Transfusions et économie sanguine

LA QUESTION DES TRANSFUSIONS SANGINES / ECONOMIE SANGUINE

La chirurgie prothétique sans saignement n’existe pas. Mais des progrès importants ont été accomplis dans ce domaine aussi. Les voies d’abord larges et plutôt délabrantes pratiquées anciennement, s’accompagnaient d’une perte sanguine notable et avant le tristement célèbre épisode du sang contaminé, la transfusion sanguine homologue en post opératoire était la règle générale (sang provenant de donneurs anonymes).

Les craintes suscitées après cette affaire ont freiné énormément le recours à ce type de transfusion et l’autotransfusion a connu une vogue importante dans les années 1990 (le patient donne son propre sang dans les semaines qui précèdent l’intervention et c’est ce même sang qui lui sera transfusé si besoin en post opératoire). L’inconvénient est le coût élevé et surtout, on s’est aperçu progressivement que le besoin de transfuser était de moins en moins fréquent. En conséquence, bien souvent ces poches de sang étaient détruites sans avoir été utilisées, car à la différence du sang homologue, les poches destinées à l’autotransfusion ne peuvent pas être utilisées pour un autre patient, d’où un gaspillage important et très coûteux.

Le cell saver est un appareil qui permet de transfuser à l’opéré, le sang récupéré dans le drainage pendant les premières heures qui suivent l’intervention. Le contenu du flacon de drainage est filtré et centrifugé. Cela permet de restituer des globules rouges. Ici, la réutilisation est immédiate, mais la quantité récupérée est souvent assez modeste. C’est un appoint utile, surtout pour des reprises de prothèses compliquées.

Pour les prothèses de hanche, nous n’utilisons plus de drain depuis des années, avec des suites inchangées.
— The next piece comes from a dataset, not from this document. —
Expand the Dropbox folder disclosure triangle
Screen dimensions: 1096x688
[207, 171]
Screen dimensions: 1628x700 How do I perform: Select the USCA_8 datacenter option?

Donc même ces autotransfusions à partir de la récupération par cell saver ont beaucoup diminué.

En fait, depuis quelques années, la tendance est à une économie accrue de transfusion. La motivation est moins une économie financière que la conséquence des problèmes cités précédemment. On a donc toléré des anémies post opératoires parfois assez importantes et cela a permis de se rendre compte que les suites en étaient assez peu ralenties. Néanmoins, cette façon de faire connaît des limites, particulièrement chez des patients fragiles, pour qui on peut observer une mauvaise tolérance clinique, avec des vertiges, une fatigue importante et des difficultés de marche ou encore des modifications de l’électrocardiogramme évocatrices d’une irrigation cardiaque limite.

De plus il est prouvé que l’anémie favorise le saignement, par diminution des taux de facteurs de coagulation en circulation, donc il est souhaitable d’agir pour garder un taux de globules rouges plus proche de la norme.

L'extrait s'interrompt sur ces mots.